AUTHOR=Yang Zhao-yu , Wu Yao , Li Xuexuan , Tang Tao , Wang Yang , Huang Ze-bing , Fan Rong TITLE=Bioinformatics Analysis of miRNAs and mRNAs Network-Xuefu Zhuyu Decoction Exerts Neuroprotection of Traumatic Brain Injury Mice in the Subacute Phase JOURNAL=Frontiers in Pharmacology VOLUME=13 YEAR=2022 URL=https://www.frontiersin.org/journals/pharmacology/articles/10.3389/fphar.2022.772680 DOI=10.3389/fphar.2022.772680 ISSN=1663-9812 ABSTRACT=

Xuefu Zhuyu decoction (XFZYD) is used to treat traumatic brain injury (TBI).
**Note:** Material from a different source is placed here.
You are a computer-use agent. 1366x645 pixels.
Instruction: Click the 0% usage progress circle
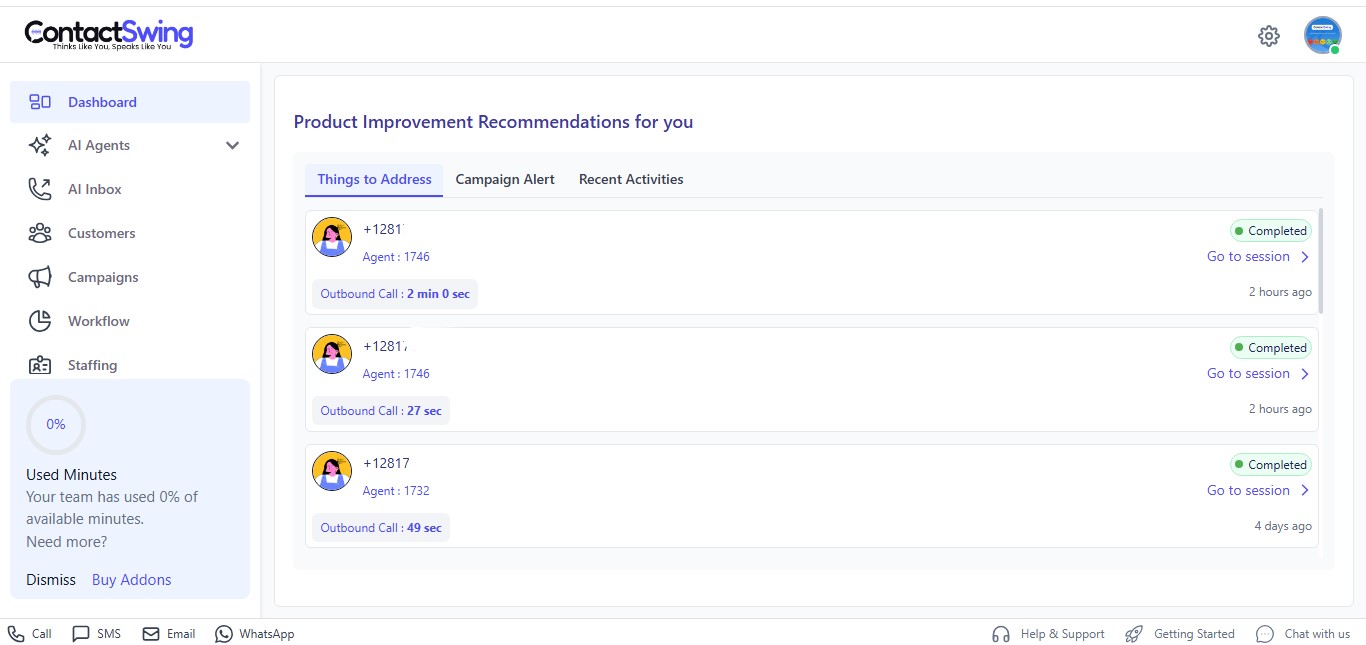pyautogui.click(x=56, y=424)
XFZYD-based therapies have achieved good clinical outcomes in TBI. However, the underlying mechanisms of XFZYD in TBI remedy remains unclear. The study aimed to identify critical miRNAs and putative mechanisms associated with XFYZD through comprehensive bioinformatics analysis. We established a controlled cortical impact (CCI) mice model and treated the mice with XFZYD. The high-performance liquid chromatography-tandem mass spectrometry (HPLC-MS/MS) confirmed the quality of XFZYD. The modified neurological severity score (mNSS) and Morris water maze (MWM) tests indicated that XFZYD improved the neurological deficit (p < 0.05) and cognitive function (p < 0.01). Histological analysis validated the establishment of the CCI model and the treatment effect of XFZYD. HE staining displayed that the pathological degree in the XFZYD-treated group was prominently reduced. The transcriptomic data was generated using microRNA sequencing (miRNA-seq) of the hippocampus. According to cluster analysis, the TBI group clustered together was distinct from the XFZYD group. Sixteen differentially expressed (5 upregulated; 11 downregulated) miRNAs were detected between TBI and XFZYD. The reliability of the sequencing data was confirmed by qRT-PCR. Three miRNAs (mmu-miR-142a-5p, mmu-miR-183-5p, mmu-miR-96-5p) were distinctively expressed in the XFZYD compared with the TBI and consisted of the sequencing results. Bioinformatics analysis suggested that the MAPK signaling pathway contributes to TBI pathophysiology and XFZYD treatment. Subsequently, the functions of miR-96-5p, miR-183-5p, and miR-142a-5p were validated in vitro. TBI significantly induces the down-expression of miR-96-5p, and up-expression of inflammatory cytokines, which were all inhibited by miR-96-5p mimics. The present research provides an adequate fundament for further knowing the pathologic and prognostic process of TBI and supplies deep insights into the therapeutic effects of XFZYD.